Chef d'escadre

From Wikipedia, the free encyclopedia
Jump to: navigation, search
Chef d'escadre was also used as the term for the commander of a Burgundian cavalry squadron or escadre of 24 men.

In the ancien Régime French Navy, the rank of chef d'escadre (literally, squadron commander, pronounced [ʃɛf dɛskaːdʁ]) was equivalent to the present-day rank of rear admiral. It was replaced in 1791 by the rank of "contre-amiral" (counter admiral).

Chefs d'escadre were naval generals. The first were created by Louis XIII in 1627 - he had a "chef d'escadre of Normandy" commanding the port of Le Havre, a chef d'escadre of Britanny commanding Brest et a chef d'escadre of Guyenne commanding Brouage. Each of these chefs d'escadres, as officiers d'épée, was flanked by a commissaire général, an officier de plume.
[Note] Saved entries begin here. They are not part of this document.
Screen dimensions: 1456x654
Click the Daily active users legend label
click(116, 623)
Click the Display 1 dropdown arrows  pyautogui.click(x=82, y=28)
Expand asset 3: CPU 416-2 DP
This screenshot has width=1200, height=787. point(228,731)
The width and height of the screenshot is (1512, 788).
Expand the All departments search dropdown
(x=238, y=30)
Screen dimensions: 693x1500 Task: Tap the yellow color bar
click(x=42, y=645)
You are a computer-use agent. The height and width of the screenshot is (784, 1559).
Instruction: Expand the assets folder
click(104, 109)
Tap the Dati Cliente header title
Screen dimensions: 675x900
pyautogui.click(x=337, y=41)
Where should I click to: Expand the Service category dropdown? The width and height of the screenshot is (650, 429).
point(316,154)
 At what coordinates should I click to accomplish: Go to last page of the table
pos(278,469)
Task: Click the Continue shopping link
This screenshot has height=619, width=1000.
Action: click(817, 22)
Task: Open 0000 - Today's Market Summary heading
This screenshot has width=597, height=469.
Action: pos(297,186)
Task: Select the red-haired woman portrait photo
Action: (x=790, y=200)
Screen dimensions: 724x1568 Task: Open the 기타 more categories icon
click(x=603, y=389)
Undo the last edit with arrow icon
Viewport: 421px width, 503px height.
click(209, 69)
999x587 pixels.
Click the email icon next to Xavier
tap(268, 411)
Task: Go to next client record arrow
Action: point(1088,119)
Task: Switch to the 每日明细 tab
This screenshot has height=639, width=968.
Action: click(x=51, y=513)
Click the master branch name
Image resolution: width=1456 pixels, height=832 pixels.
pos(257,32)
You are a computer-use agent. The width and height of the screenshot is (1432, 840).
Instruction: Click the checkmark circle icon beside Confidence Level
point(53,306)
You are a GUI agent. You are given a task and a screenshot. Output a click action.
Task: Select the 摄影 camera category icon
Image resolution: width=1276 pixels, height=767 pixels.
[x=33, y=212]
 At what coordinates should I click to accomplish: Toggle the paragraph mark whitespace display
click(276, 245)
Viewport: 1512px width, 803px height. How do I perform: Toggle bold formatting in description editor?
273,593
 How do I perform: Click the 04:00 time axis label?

Their numbers grew rapidly: in 1635 a chef d'escadre of Provence was created, then in 1647 a chef d'escadre for Flanders, in 1663 one for Poitou-Saintonge, in 1673, one for Picardy and one for Languedoc, in 1689 one for Aunis, in 1701 one for America, and in 1707 one for Roussillon. After 1715, there were more chefs d'escadre than there were coastal provinces, and so they started taking the title "chefs d'escadre des armées navales" (squadron-chiefs of the naval armies). From 1772, there were 25 of them.

The chefs d'escadres were chosen from among the capitaines de vaisseau; as the flag of their command they flew a "cornette" at the top of their flagship's main-mast (a flag named after its resemblance in shape to a cornette, making it roughly the same shape as a British commodore's 'broad pennant').